1. Micropowder with a substantially spherical particle smooth surface structure, containing as essential com component polyarylene ether sulfones or ketones available from Prilling of their melts or spray drying of their solutions. 2. Micropowder according to claim 1, containing as an essential component

• A) containing polyarylene ether sulfones or ketones, repeating units I in which t and q can each take the value 0 or an integer from 1 to 3; N can mean -O- or -S-; T and Q are a chemical bond or a group selected from -O-, -S-, C = O, S = O, -SO ₂ -, -N = N-, -R _a C = CR ⁶ and -CR ^c R can be ^d ; Ra and R ^b each What hydrogen atoms, C ₁ - to C ₁₀ alkyl groups, R ^c and R ^d each hydrogen atoms, C ₁ - to C ₁₀ alkyl, C ₁ - to C ₁₀ alkoxy, C ₁ - to C ₁₀ -alkylaryl or C ₆ - to C ₁₈ -aryl groups can mean, the groups mentioned above being substituted with fluorine and / or chlorine atoms; Z can be a group selected from C = O, S = O and -SO ₂ -; Ar, Ar ¹ , Ar ² and Ar ^{3 represent} C ₆ to C ₁₈ aryl groups, which may have substituents selected from C ₁ to C ₁₀ alkyl, C ₁ to C ₁₀ alkylaryl, C ₆ to C ₁₈ aryl, C ₁ to C ₁₀ alkoxy radicals and halogen atoms or their statistical copolymers or block copolymers and / or
• B) Polyarylene ether sulfones or ketones, obtainable by reacting A with a reactive compound which, in addition to a CC double or triple bond, has one or more carbonyl, carboxylic acid, carboxylate, acid anhydride, acid amide, acid imide, carboxylic acid esters - Contain, amino, hydroxyl, epoxy, oxazoline, urethane, urea, lactam or halobenzyl groups or their statistical copolymers or block copolymers.
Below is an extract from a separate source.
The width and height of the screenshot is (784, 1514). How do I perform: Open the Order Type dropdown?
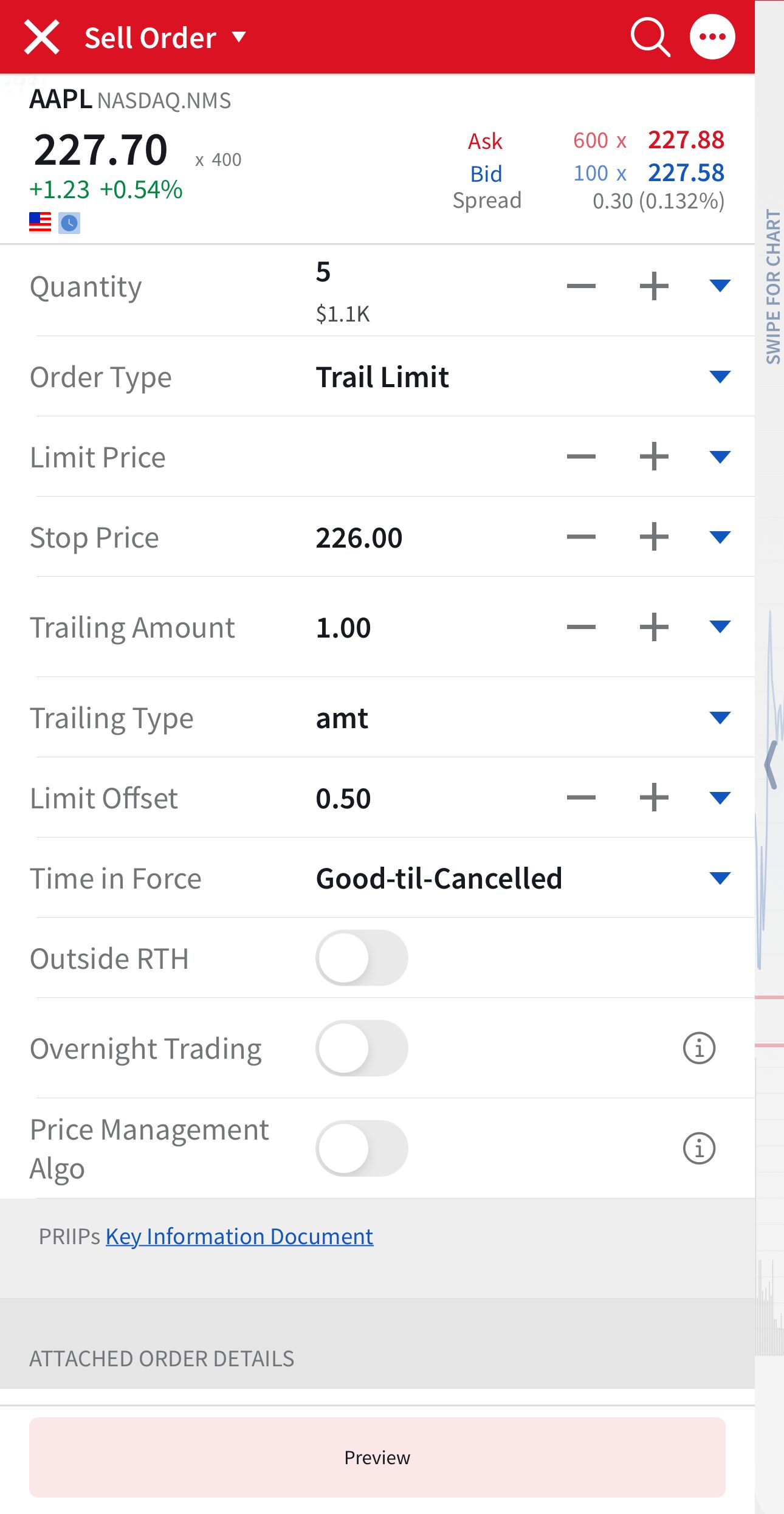click(720, 377)
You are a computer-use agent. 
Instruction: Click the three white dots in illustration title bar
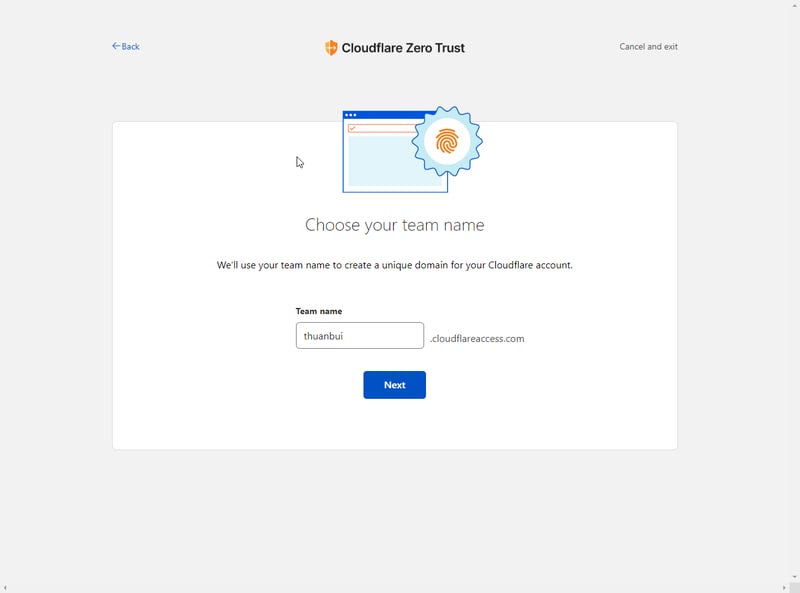coord(351,115)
3. Micropowder according to claim 1 or 2, containing polyarylene ether sulfones as the essential component, containing 5 to 95 mol% of repeating units II 5 to 96 mol% repeating units III 4. Micropowder according to one of claims 1 to 3, in which the average particle diameter is 1 to 100 microns. 5. Micropowder according to one of claims 1 to 5, available by spray drying polyarylene ether sulfone solutions where with as solvent N-methylpyrrolidone, dimethyl sulfoxide or dimethylformamide. 6. A process for the preparation of micropowders containing as essential component polyaryl ether sulfones or ketones there characterized in that one or polyarylene ether sulfone -ketone solutions spray dried. 7. Use of the micropowder according to one of claims 1 to 7 for the production of aqueous dispersions. 8. Aqueous dispersions containing micropowder according to one of the Claims 1 to 7. 9. Coatings made using the aqueous Dispersions according to claim 9.